▽

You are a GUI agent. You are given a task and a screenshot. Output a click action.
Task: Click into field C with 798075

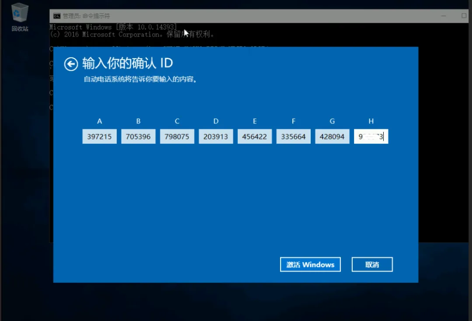coord(177,137)
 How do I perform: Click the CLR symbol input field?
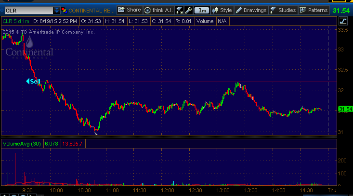(x=26, y=10)
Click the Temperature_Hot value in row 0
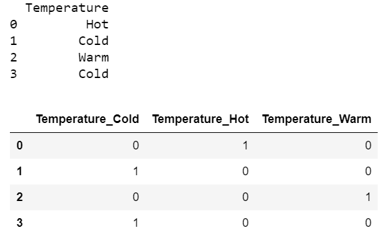 click(x=245, y=145)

△

*EXERCISE BRIEF*: Please repeat exactly the lines from the one containing "Task: Click into field C with 798075" through the last line of the records, both included, and leave out the pictures.

*TASK OUTPUT*:
Task: Click into field C with 798075

coord(177,137)
 How do I perform: Click the CLR symbol input field?
(x=26, y=10)
Click the Temperature_Hot value in row 0
 click(x=245, y=145)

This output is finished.